Les couches primaires sont affectées de vieux plissements, qu’on peut appeler hercyniens ; à Ben Zireg les strates carbonifériennes sont redressées verticalement, et dessinent un anticlinal fermé à l’ouest ; sur ce pli arasé, le Cénomanien repose parfaitement horizontal[120]. La relation est la même au poste de Colomb-Béchar et à Kenatsa. Il y avait donc des plis primaires arasés avant le dépôt du Cénomanien. (Voir fig. [29,] [30,] [31] et [32.])
| E.-F. Gautier. — Sahara Algérien. | Pl. XXIV. |
Cliché Gautier
46. — COLLINES DE BEZAZIL KELBA (littéralement : tétines de chienne) ; versant nord du Béchar.
C’est une feuille de calcaire cénomanien qui plonge vers le spectateur ; la crête est érodée en dents de scie.
La vallée de la Zousfana de Ksar el Azoudj à Tar’it est une grande boutonnière anticlinale, autour de laquelle les affleurements primaires dessinent des auréoles concentriques de plus en plus jeunes. Ce pli est orienté nord-est-sud-ouest, ce qui est une direction notablement aberrante de celle des plis atliques.
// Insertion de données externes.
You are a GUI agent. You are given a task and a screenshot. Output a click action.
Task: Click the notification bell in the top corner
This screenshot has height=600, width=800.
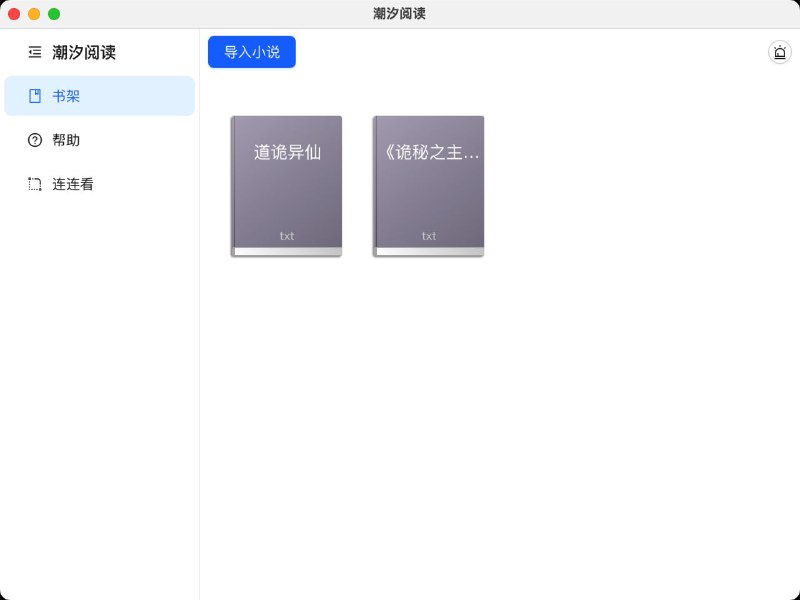pos(781,52)
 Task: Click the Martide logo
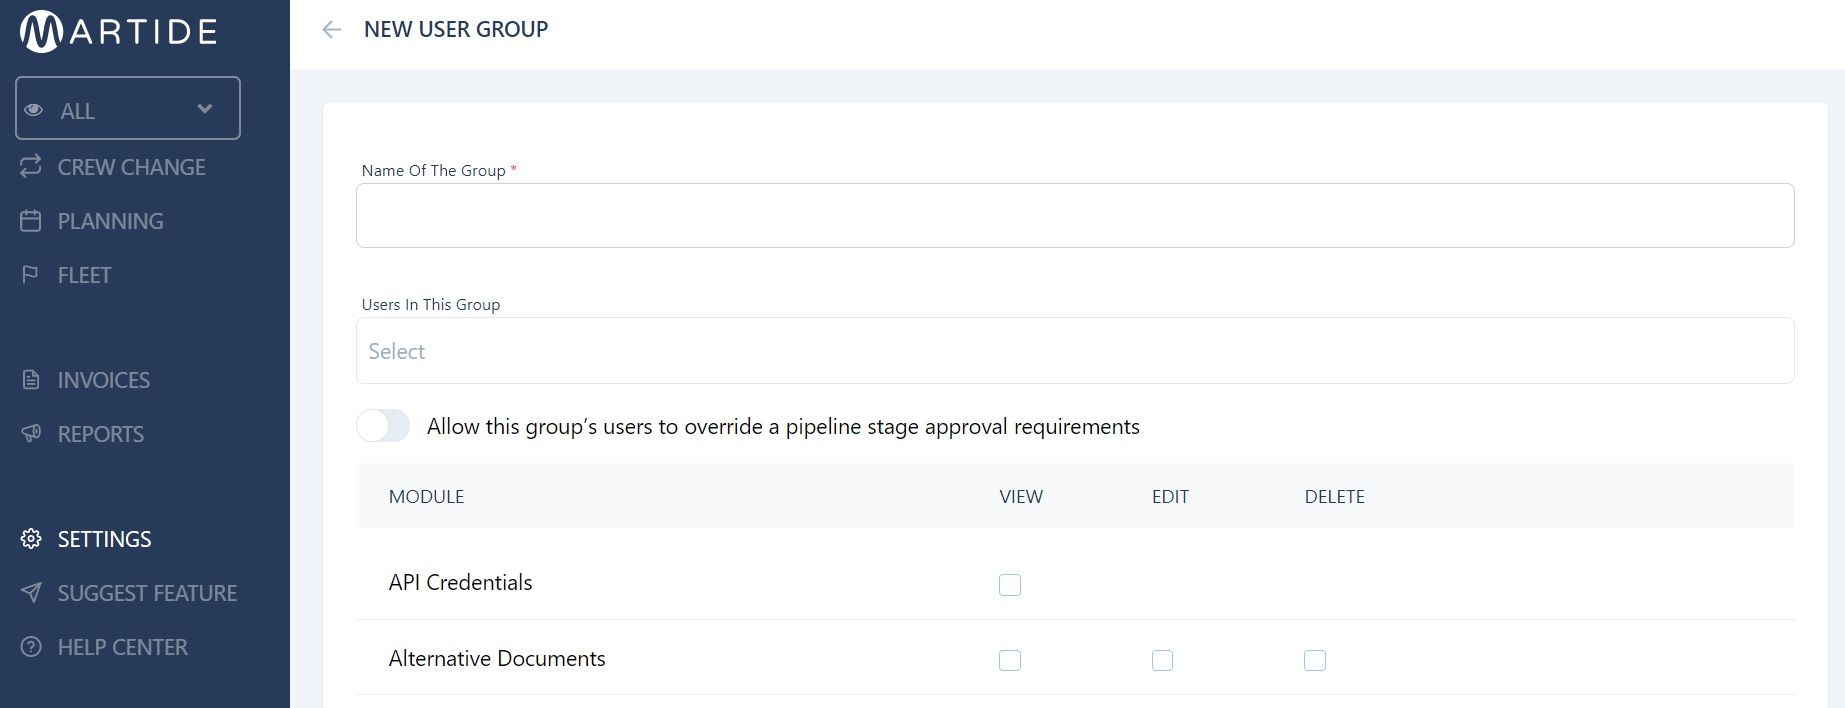118,31
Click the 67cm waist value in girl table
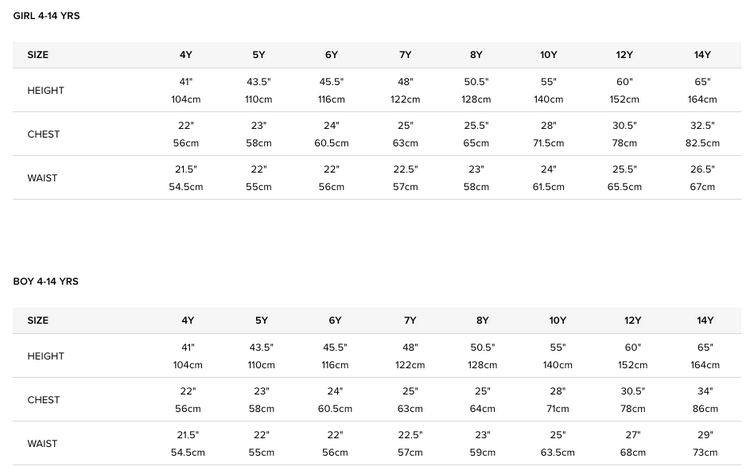The height and width of the screenshot is (474, 750). (702, 187)
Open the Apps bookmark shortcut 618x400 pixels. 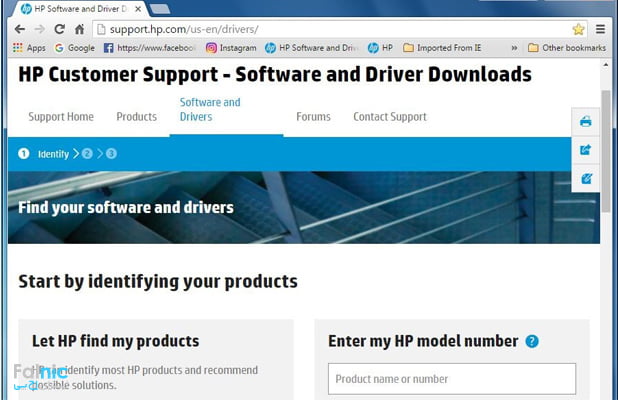coord(29,47)
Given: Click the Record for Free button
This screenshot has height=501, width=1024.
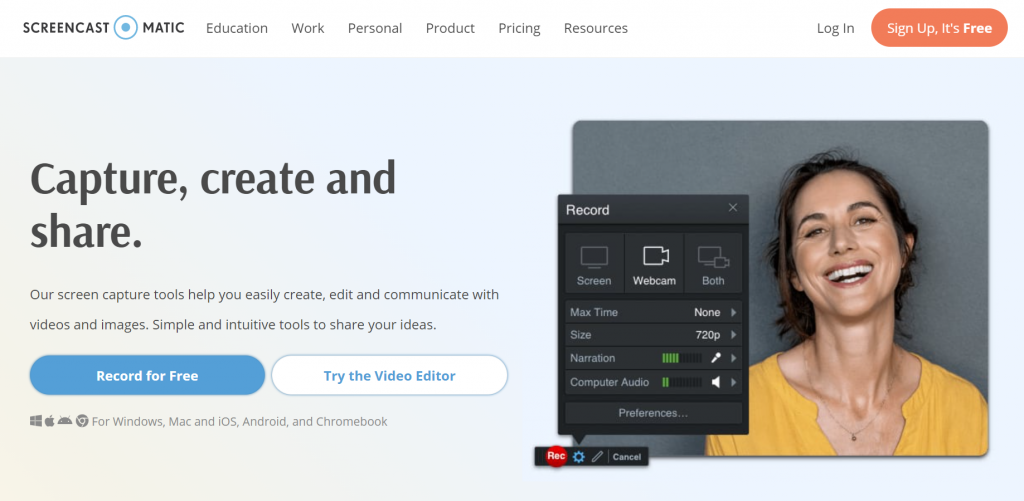Looking at the screenshot, I should point(147,376).
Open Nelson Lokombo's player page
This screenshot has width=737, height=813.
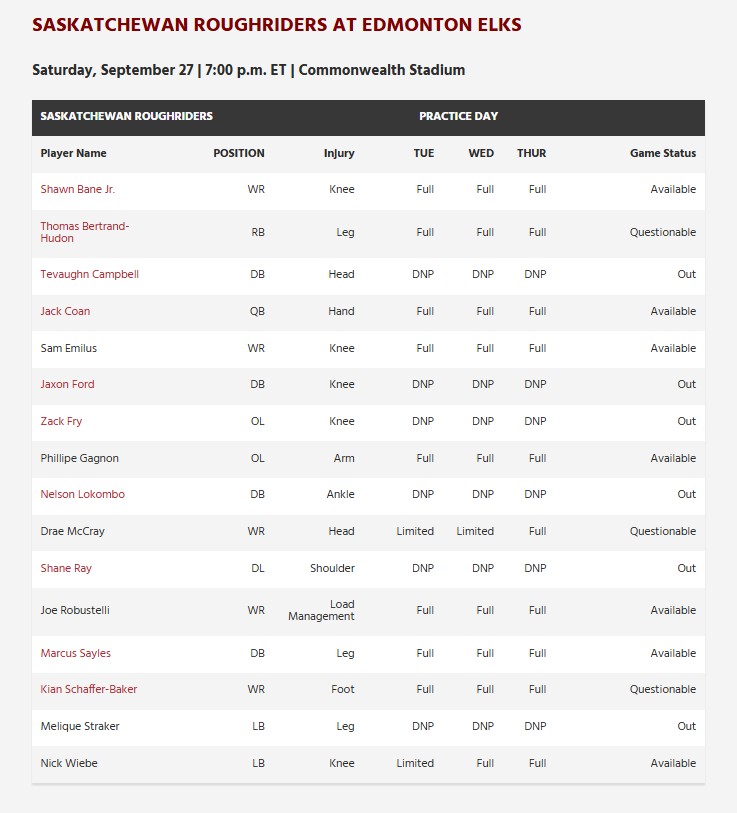click(82, 494)
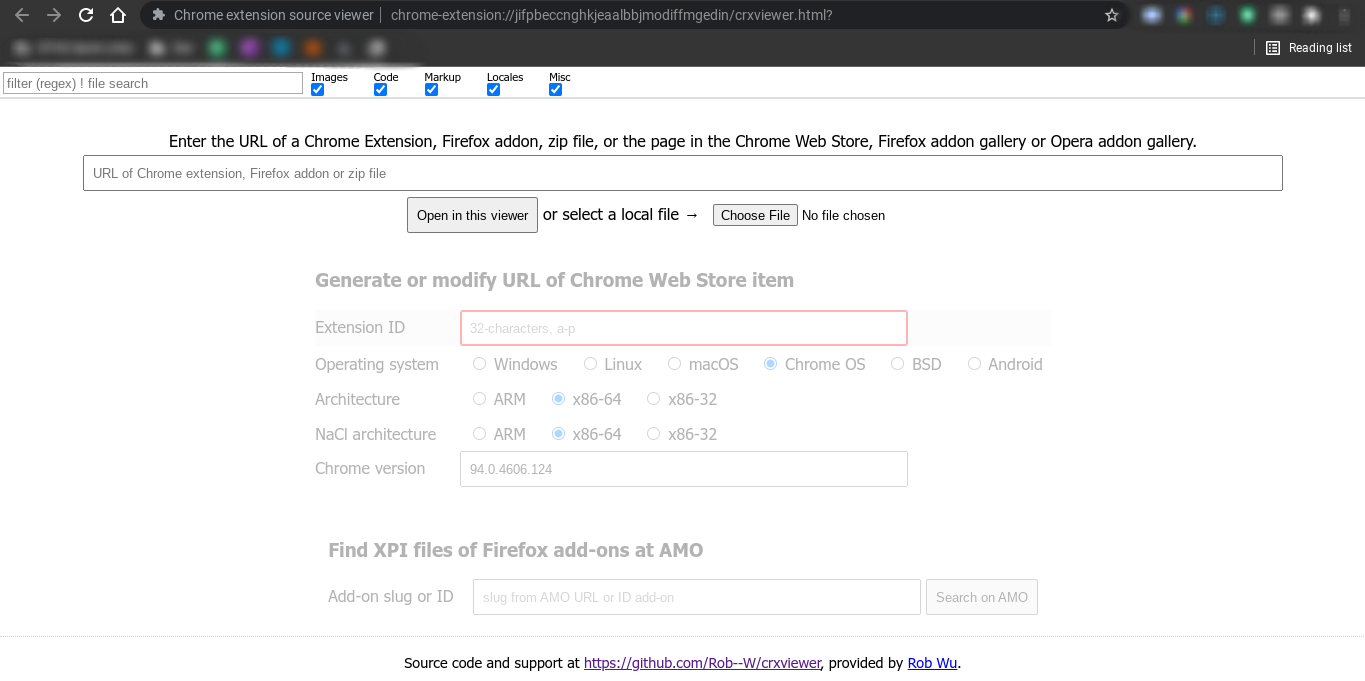Uncheck the Locales checkbox

click(x=493, y=89)
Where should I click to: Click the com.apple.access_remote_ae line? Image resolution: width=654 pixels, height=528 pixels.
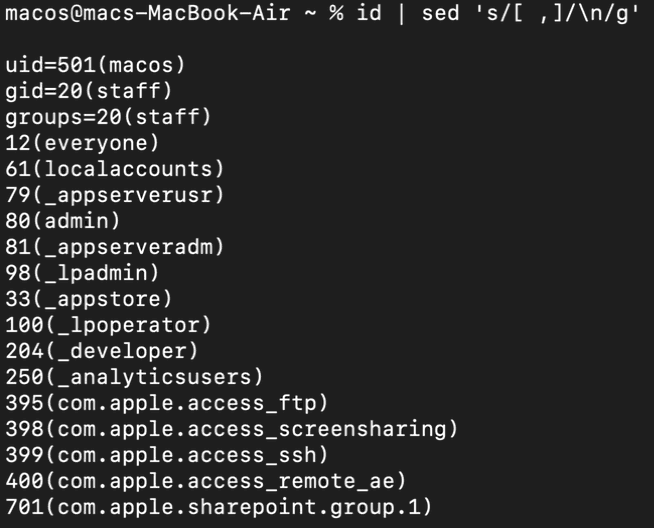click(x=206, y=481)
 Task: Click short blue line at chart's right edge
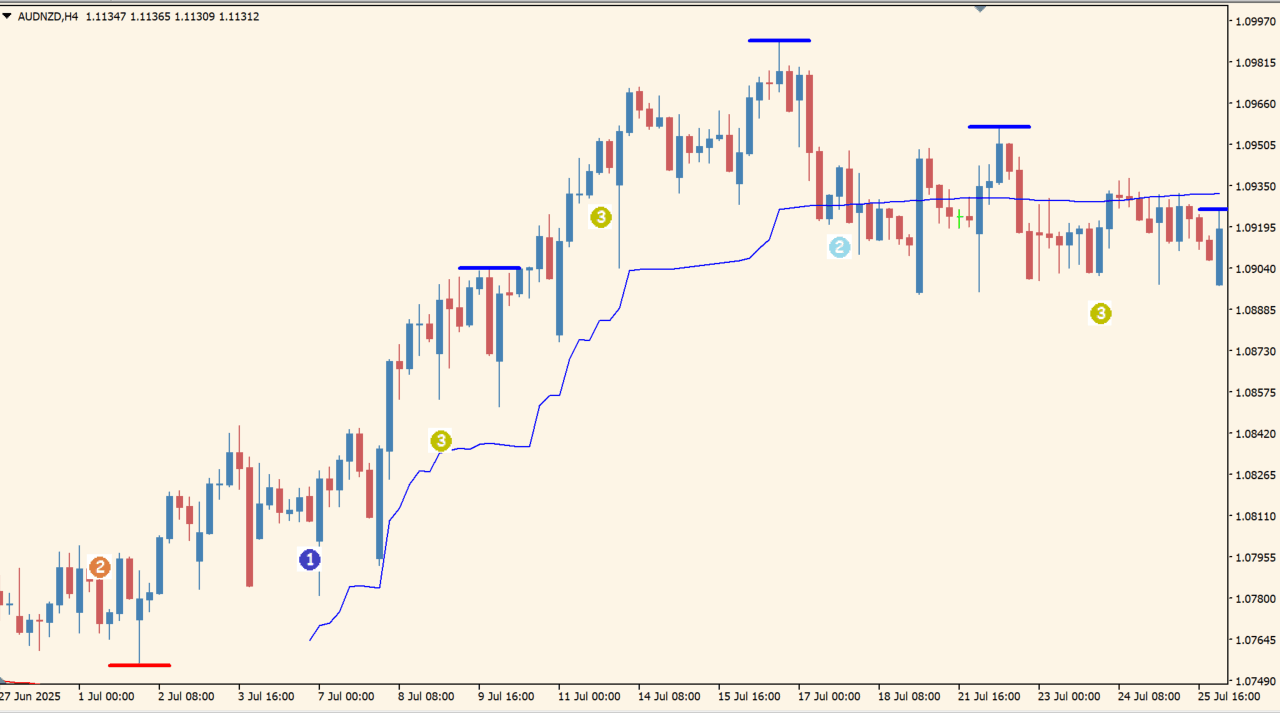click(x=1213, y=209)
Dans la partie nord-est du Mezarif, où le pli est un synclinal fermé au sud-ouest, les strates calcaires profondément déchaussées par l’érosion, se dressent en murailles demi-circulaires concentriques, toutes rasées régulièrement à la même hauteur. Évidemment un tronçon de pénéplaine exhaussée, et disséquée par l’érosion.
L’extrémité fermée du synclinal touche à une faille au delà de laquelle apparaît l’extrémité également fermée d’un anticlinal, également arasé.
La faille se constate directement, puisqu’elle ramène en surface une bande de grès dévoniens, mais elle ne se traduit dans l’orographie actuelle par aucune dénivellation, elle est donc fort ancienne, constitutive de la pénéplaine.